= Task description =
Find each line in the rows below that contains the word "Click", and copy those lines in full.

= Data for the task =

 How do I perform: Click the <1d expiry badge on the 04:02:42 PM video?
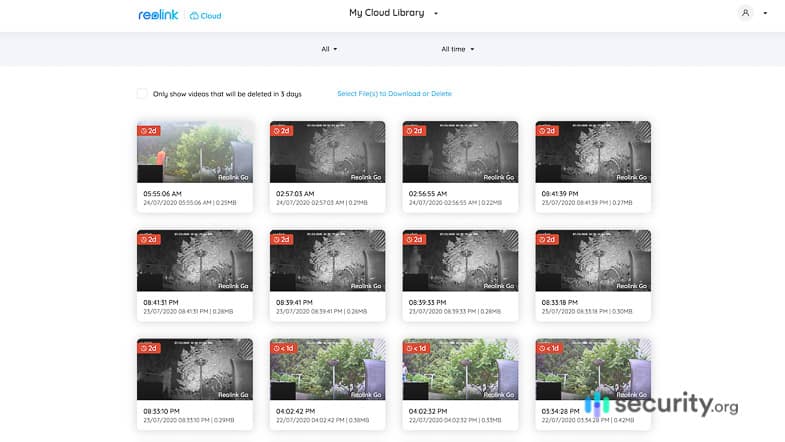283,348
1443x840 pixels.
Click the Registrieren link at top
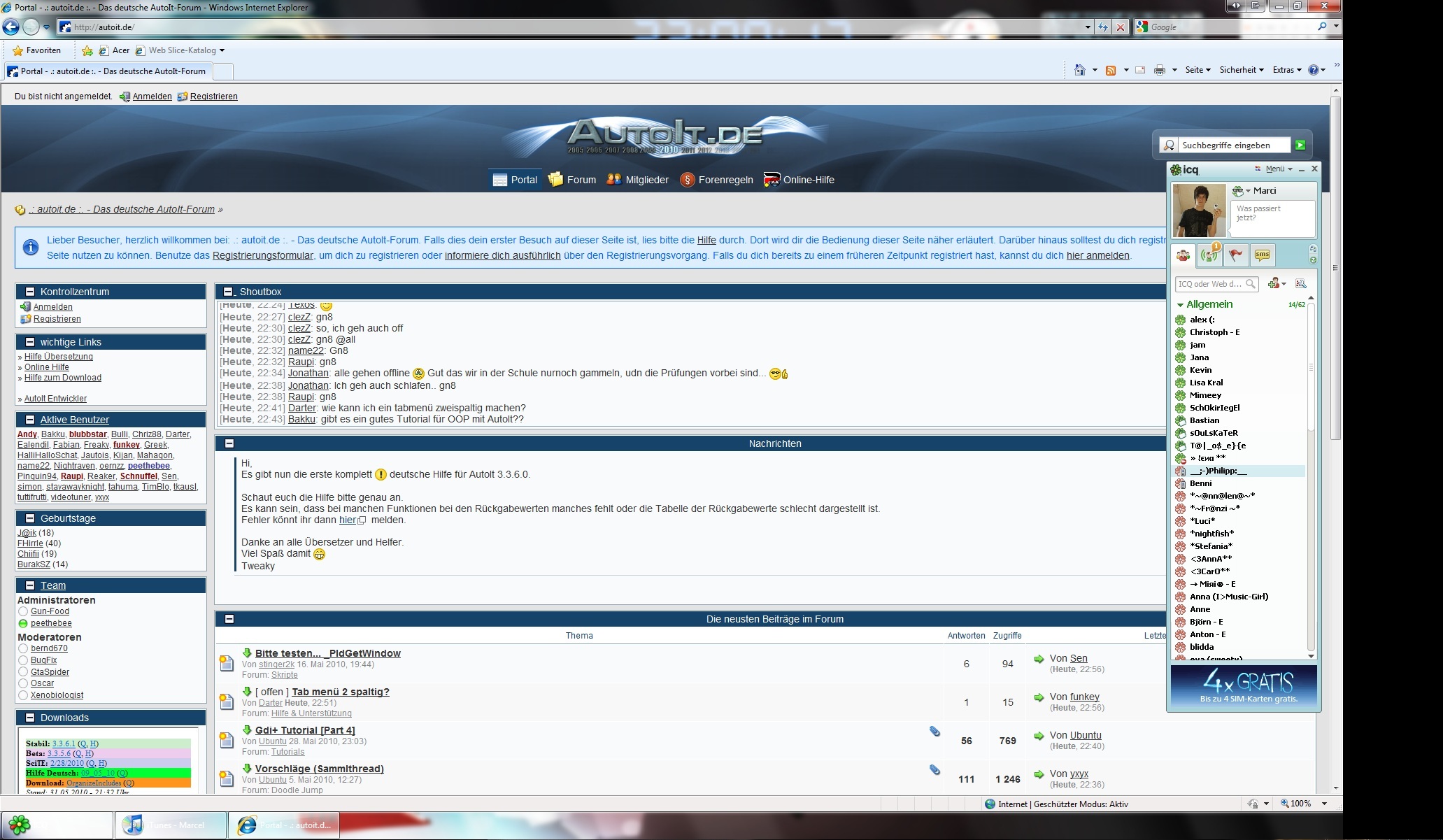213,97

= Solution for this task =
 How do I perform: Click the <1d expiry badge on the 04:02:42 PM video?
Click the Registrieren link at top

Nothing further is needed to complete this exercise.